Understanding and addressing patients’ emotions is fundamental in mental health. Chen et al [27] used ChatGPT-powered chatbots to simulate psychiatrists and patients in clinical psychiatric scenarios. The chatbots showed potential in simulating some aspects of empathy. However, they sometimes forgot initial instructions and repeated general empathy phrases too often. They also asked fewer in-depth questions about symptoms compared with physicians, potentially affecting their ability to fully understand the patient’s condition. When simulating patients, the chatbots reported symptoms inaccurately [27].

The Levels of Emotional Awareness Scale (LEAS) is a psychological tool that assesses an individual’s capacity to identify and describe emotions in themselves and others, a fundamental aspect of empathy [37]. Elyoseph et al [28] compared the LEAS score of ChatGPT to the general population norms. They found that ChatGPT demonstrated significantly higher emotional awareness performance.
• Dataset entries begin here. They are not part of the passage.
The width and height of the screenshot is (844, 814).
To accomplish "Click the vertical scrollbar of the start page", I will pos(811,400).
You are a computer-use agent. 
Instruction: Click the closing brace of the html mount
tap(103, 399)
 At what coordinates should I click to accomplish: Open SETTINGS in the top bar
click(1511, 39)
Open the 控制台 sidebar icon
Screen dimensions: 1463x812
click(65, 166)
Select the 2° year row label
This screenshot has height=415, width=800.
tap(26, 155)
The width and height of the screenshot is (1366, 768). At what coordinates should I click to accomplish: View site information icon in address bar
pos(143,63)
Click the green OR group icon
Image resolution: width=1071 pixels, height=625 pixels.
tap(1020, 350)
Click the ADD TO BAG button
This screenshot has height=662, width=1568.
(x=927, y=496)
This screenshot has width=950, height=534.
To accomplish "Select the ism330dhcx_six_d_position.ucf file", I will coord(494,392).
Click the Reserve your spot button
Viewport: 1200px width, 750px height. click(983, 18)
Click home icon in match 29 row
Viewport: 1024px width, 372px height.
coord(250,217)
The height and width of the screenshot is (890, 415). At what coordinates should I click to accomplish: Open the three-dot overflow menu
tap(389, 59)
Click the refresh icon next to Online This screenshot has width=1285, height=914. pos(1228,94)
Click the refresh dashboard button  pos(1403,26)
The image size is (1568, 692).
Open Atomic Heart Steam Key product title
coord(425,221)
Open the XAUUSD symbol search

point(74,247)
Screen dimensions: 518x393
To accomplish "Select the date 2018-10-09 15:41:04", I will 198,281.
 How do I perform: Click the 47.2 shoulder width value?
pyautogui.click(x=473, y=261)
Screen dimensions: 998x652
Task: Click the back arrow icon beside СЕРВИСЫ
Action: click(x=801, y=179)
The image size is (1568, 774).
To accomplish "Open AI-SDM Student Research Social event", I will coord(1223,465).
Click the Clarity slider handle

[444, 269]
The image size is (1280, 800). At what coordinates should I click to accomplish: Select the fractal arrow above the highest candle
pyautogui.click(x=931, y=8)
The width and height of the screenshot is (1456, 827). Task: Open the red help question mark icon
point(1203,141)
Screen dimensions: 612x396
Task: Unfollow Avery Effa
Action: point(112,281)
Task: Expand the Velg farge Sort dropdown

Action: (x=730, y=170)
When repeating the test following 1 month interval, the chatbot’s performance further improved, almost reaching the maximum possible LEAS score. The authors propose that ChatGPT could be helpful for cognitive training of people with emotional awareness impairment, as well as for psychiatric assessment support [28].

Zhao et al [30] compared ChatGPT with supervised models in terms of emotional dialogue understanding and generation. The tasks they assessed included emotion recognition, emotion cause recognition, dialog act classification, empathetic response generation, and emotional support conversation. The authors found that while supervised models surpassed ChatGPT in emotion recognition, ChatGPT produced longer, more diverse, and context-specific responses, especially when interacting with users in negative emotional states. Interestingly, Zhao et al [30] also observed a repetitive pattern in ChatGPT’s empathy expressions, similar to the results described by Chen et al [27].

Brin et al [33] evaluated ChatGPT and GPT-4 on USMLE (United States Medical Licensing Examination) questions involving communication skills, ethics, empathy, and professionalism. They have used questions from the USMLE website and the AMBOSS question bank and compared the performance of the LLMs with the reported performance at the AMBOSS website. GPT-4 correctly answered 90% of questions, outperforming ChatGPT and humans [33]. Huang et al [34] evaluated emotional responses of 5 different LLMs to various situations designed to evoke emotions, The LLMs’ responses were compared with human responses collected from 1266 participants worldwide. The authors reported for each model the changes in emotion scores relative to human benchmarks. They conclude that the different LLMs generally demonstrate appropriate emotional responses. However, none of the models exhibited strong alignment with human references. GPT-3.5-turbo demonstrated the highest alignment in the scores after imagining being in the situations. The 13B version of LLaMA-2 exhibited the strongest comprehension of human emotions.

Chen et al [25] constructed an empathetic conversation dataset of over 2 million samples and used it to fine-tune an LLM to provide empathetic responses. Their finetuned LLM outperformed other LLMs including ChatGPT in responses’ coherence and relevancy, as well as empathy, helpfulness and safety.

Blekhir and Sadat [35] evaluated whether prompt engineering and external emotion classifier can enhance empathy in ChatGPT’s responses. The study evaluated 2 versions of ChatGPT: 1 incorporating user emotions with an emotion classifier and another adapting to emotions without external tools. They evaluated these versions against the standard ChatGPT, demonstrating that tailored emotional responses significantly improve ChatGPT’s empathetic capabilities [35].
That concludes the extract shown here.